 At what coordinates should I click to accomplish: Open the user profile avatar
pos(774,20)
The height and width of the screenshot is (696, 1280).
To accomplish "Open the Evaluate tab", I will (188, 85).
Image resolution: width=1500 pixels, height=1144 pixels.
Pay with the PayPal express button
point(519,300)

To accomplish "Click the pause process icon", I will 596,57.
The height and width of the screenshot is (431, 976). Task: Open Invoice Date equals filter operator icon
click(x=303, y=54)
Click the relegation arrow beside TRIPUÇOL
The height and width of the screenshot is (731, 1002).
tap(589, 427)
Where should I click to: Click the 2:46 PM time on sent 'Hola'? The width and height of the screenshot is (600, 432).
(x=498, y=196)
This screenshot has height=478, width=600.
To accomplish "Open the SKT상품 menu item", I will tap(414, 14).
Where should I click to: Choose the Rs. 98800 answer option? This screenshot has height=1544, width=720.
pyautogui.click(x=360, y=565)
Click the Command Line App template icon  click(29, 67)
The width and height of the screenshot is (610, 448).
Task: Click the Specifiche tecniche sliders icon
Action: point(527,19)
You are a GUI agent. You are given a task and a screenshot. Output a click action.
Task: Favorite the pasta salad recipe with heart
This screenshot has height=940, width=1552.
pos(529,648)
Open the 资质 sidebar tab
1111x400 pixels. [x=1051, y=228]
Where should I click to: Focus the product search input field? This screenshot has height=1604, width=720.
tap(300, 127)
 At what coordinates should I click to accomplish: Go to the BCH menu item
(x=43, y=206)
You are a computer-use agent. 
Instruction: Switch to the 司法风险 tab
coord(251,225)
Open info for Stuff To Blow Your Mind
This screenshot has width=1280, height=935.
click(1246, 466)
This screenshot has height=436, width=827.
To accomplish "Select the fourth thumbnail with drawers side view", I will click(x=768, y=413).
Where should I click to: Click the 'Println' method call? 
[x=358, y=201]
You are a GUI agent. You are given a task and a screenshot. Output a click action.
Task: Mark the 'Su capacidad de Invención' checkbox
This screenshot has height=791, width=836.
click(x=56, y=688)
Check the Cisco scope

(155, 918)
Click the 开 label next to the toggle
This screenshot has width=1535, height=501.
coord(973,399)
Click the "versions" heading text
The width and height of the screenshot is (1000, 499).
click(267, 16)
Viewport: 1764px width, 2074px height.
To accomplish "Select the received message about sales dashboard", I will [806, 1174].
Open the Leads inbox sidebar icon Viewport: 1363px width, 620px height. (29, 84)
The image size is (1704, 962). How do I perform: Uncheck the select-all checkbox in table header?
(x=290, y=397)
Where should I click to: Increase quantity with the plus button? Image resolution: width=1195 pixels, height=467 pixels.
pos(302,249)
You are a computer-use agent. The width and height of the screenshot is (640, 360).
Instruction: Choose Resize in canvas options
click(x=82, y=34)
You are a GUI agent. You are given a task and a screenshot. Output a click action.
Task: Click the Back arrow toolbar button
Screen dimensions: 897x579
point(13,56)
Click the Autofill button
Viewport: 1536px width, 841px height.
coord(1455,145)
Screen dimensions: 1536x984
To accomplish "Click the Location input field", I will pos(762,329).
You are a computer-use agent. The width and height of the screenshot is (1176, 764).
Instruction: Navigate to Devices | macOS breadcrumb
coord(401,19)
┄┄┄┄┄┄┄┄┄┄┄┄┄┄┄┄┄┄┄┄
An unaltered transcription of all the data above is needed.

_Response area_.
 At what coordinates should I click to accomplish: Open the user profile avatar
pos(774,20)
The height and width of the screenshot is (696, 1280).
To accomplish "Open the Evaluate tab", I will (188, 85).
Image resolution: width=1500 pixels, height=1144 pixels.
Pay with the PayPal express button
point(519,300)

To accomplish "Click the pause process icon", I will 596,57.
The height and width of the screenshot is (431, 976). Task: Open Invoice Date equals filter operator icon
click(x=303, y=54)
Click the relegation arrow beside TRIPUÇOL
The height and width of the screenshot is (731, 1002).
tap(589, 427)
Where should I click to: Click the 2:46 PM time on sent 'Hola'? The width and height of the screenshot is (600, 432).
(x=498, y=196)
This screenshot has height=478, width=600.
To accomplish "Open the SKT상품 menu item", I will tap(414, 14).
Where should I click to: Choose the Rs. 98800 answer option? This screenshot has height=1544, width=720.
pyautogui.click(x=360, y=565)
Click the Command Line App template icon  click(29, 67)
The width and height of the screenshot is (610, 448).
Task: Click the Specifiche tecniche sliders icon
Action: point(527,19)
You are a GUI agent. You are given a task and a screenshot. Output a click action.
Task: Favorite the pasta salad recipe with heart
This screenshot has height=940, width=1552.
pos(529,648)
Open the 资质 sidebar tab
1111x400 pixels. [x=1051, y=228]
Where should I click to: Focus the product search input field? This screenshot has height=1604, width=720.
tap(300, 127)
 At what coordinates should I click to accomplish: Go to the BCH menu item
(x=43, y=206)
You are a computer-use agent. 
Instruction: Switch to the 司法风险 tab
coord(251,225)
Open info for Stuff To Blow Your Mind
This screenshot has width=1280, height=935.
click(1246, 466)
This screenshot has height=436, width=827.
To accomplish "Select the fourth thumbnail with drawers side view", I will click(x=768, y=413).
Where should I click to: Click the 'Println' method call? 
[x=358, y=201]
You are a GUI agent. You are given a task and a screenshot. Output a click action.
Task: Mark the 'Su capacidad de Invención' checkbox
This screenshot has height=791, width=836.
click(x=56, y=688)
Check the Cisco scope

(155, 918)
Click the 开 label next to the toggle
This screenshot has width=1535, height=501.
coord(973,399)
Click the "versions" heading text
The width and height of the screenshot is (1000, 499).
click(267, 16)
Viewport: 1764px width, 2074px height.
To accomplish "Select the received message about sales dashboard", I will [806, 1174].
Open the Leads inbox sidebar icon Viewport: 1363px width, 620px height. (29, 84)
The image size is (1704, 962). How do I perform: Uncheck the select-all checkbox in table header?
(x=290, y=397)
Where should I click to: Increase quantity with the plus button? Image resolution: width=1195 pixels, height=467 pixels.
pos(302,249)
You are a computer-use agent. The width and height of the screenshot is (640, 360).
Instruction: Choose Resize in canvas options
click(x=82, y=34)
You are a GUI agent. You are given a task and a screenshot. Output a click action.
Task: Click the Back arrow toolbar button
Screen dimensions: 897x579
point(13,56)
Click the Autofill button
Viewport: 1536px width, 841px height.
coord(1455,145)
Screen dimensions: 1536x984
To accomplish "Click the Location input field", I will pos(762,329).
You are a computer-use agent. The width and height of the screenshot is (1176, 764).
Instruction: Navigate to Devices | macOS breadcrumb
coord(401,19)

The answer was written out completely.